* Source passage *
┌────────
# Know any gun stock makers?



## CScallmaker (Jan 11, 2013)

Hey guys I was wondering if there were any gunstock makers here on this site or if anyone knew any...I was seeing if they had scraps that don't use that I could have to make some duck calls out of...if anybody does maybe we can do some trading or work out a price


----------



## JOAT (Apr 9, 2010)

Nope, but I betcha any cabinet shop or similar, would have scraps they are willing to get rid of. But if it was me, I'd check craigslist; tons of free wood, scraps, or trees, yours for the hauling.


----------



## seahawk65 (Oct 9, 2012)

You don't say where you are located, but I know a guy here in Iowa that builds gun stocks, mostly for old flintlock rifles. I don't know if he has any scraps or would want to mess with the time to send them away? If you are interested, let me know and I will talk to him.


----------



## CScallmaker (Jan 11, 2013)

seahawk65 said:


> You don't say where you are located, but I know a guy here in Iowa that builds gun stocks, mostly for old flintlock rifles. I don't know if he has any scraps or would want to mess with the time to send them away? If you are interested, let me know and I will talk to him.


Yea I would be interested...I'm located in Mississippi and I'd pay shipping and stuff if he would like


----------



## seahawk65 (Oct 9, 2012)

I will talk to him and let you know...


----------



## CScallmaker (Jan 11, 2013)

seahawk65 said:


> I will talk to him and let you know...


Sounds good thanks man


----------



## Sawdust Don (Nov 1, 2012)

I tried to get to this sooner.

This fellow "nice guy" does supply gun stock blanks of the highest quality. And, does have small pieces at what I think are at reasonable prices.
Along with many other fine woods.
I take my wife there, she goes crazy over the woods, and buys the best he has.
Keeps me busy for sure.

Jensen Hardwoods


----------
└────────
* Problems to work on *
1 - Copy the part of the gun stock thread that begins at "## JOAT (Apr" and stops after "for the hauling.", swapping "cabinet shop" for "furniture shop".
2 - List the user names of everyone who posts in the gun stock thread, naming each person once.

* Data shown *
┌────────
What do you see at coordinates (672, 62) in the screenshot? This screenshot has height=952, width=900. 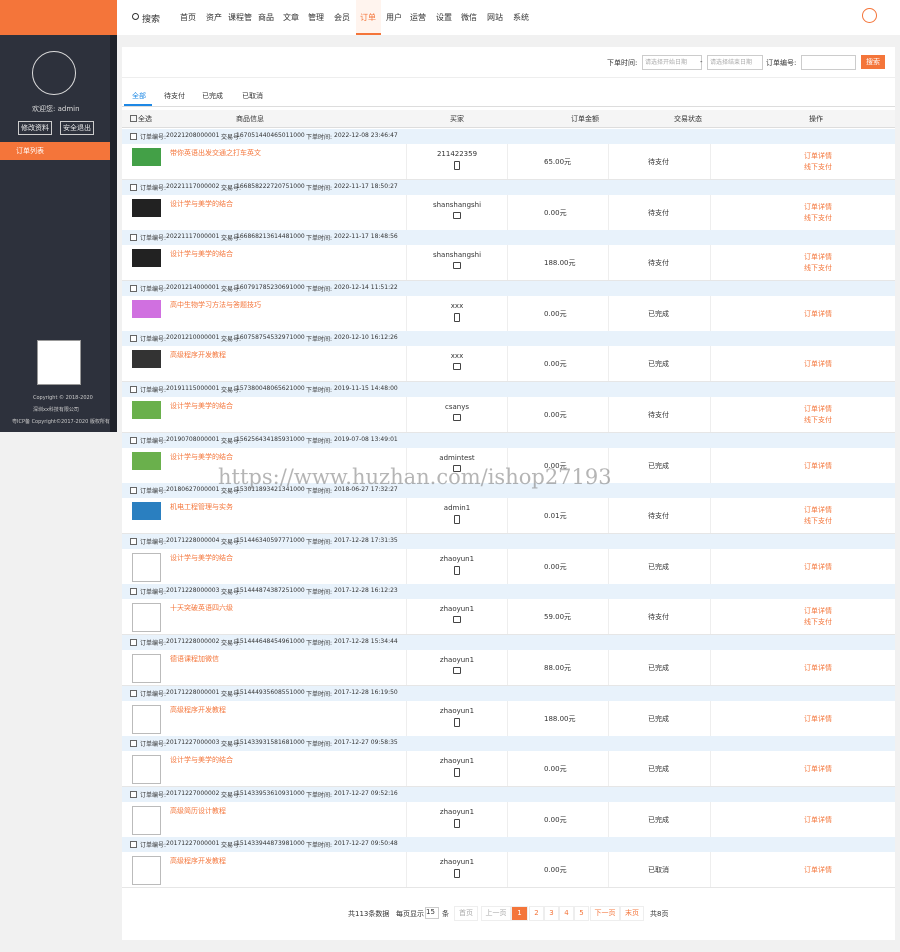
└────────
* Answer section *
1 -
## JOAT (Apr 9, 2010)

Nope, but I betcha any furniture shop or similar, would have scraps they are willing to get rid of. But if it was me, I'd check craigslist; tons of free wood, scraps, or trees, yours for the hauling.

2 -
CScallmaker
JOAT
seahawk65
Sawdust Don